Saying Bruce Wayne was furious would have been an understatement—he was far beyond fury, somewhere raw and dangerous and fraying at the edges. How the hell had he let things spiral this badly?
The cave smelled like burnt coffee and cold metal. Empty cups littered the console beside him, each one a failed attempt to keep exhaustion from dragging him under. Seven? No… ten. He’d lost count sometime yesterday. It had been three days since Joker kidnapped you, three days of silence, three days of nothing but dead ends and taunting clues.
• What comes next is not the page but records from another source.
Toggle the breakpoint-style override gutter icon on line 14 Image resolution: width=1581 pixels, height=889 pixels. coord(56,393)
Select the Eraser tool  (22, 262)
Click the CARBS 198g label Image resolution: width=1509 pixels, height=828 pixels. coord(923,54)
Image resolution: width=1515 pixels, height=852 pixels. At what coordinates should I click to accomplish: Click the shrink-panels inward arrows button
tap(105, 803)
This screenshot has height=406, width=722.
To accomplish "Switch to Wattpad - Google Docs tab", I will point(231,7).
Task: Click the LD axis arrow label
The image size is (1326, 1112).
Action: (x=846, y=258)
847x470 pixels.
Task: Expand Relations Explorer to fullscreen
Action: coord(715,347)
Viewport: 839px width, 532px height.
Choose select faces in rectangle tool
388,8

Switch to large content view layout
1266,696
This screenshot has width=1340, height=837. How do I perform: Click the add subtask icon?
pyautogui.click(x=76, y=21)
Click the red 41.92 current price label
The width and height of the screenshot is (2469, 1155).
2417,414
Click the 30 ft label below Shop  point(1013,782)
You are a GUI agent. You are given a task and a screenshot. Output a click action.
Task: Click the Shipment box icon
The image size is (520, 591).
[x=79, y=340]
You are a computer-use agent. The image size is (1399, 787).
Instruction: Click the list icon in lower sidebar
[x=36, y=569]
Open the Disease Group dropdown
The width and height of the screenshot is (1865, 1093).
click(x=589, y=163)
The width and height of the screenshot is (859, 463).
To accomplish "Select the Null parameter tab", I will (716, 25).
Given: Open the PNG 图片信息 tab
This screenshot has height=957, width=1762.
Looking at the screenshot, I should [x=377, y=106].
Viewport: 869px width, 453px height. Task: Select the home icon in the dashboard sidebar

Three days of imagining every possible horror.
He and the boys had divided the city into grids, sweeping through every alley, rooftop, and warehouse in Gotham City. Night blurred into morning and back again, capes vanishing into fog, boots pounding across rain-slick streets—but nothing turned up. No ransom demand. No traceable signal. Just the echo of laughter in Bruce’s head.
He stood rigid at the Batcomputer, jaw tight enough to ache. The screen reflected hollow, bloodshot eyes that hadn’t known real sleep in days. “Make me another coffee, Alfred,” Bruce muttered. The words came out rough, scraped thin from overuse and lack of rest.
His shoulders felt like stone, and his mind refused to shut down, replaying every decision, every second he hadn’t been fast enough. He should have anticipated it. He should have been there.
Why did everything always have to fall apart the moment it started to feel almost okay?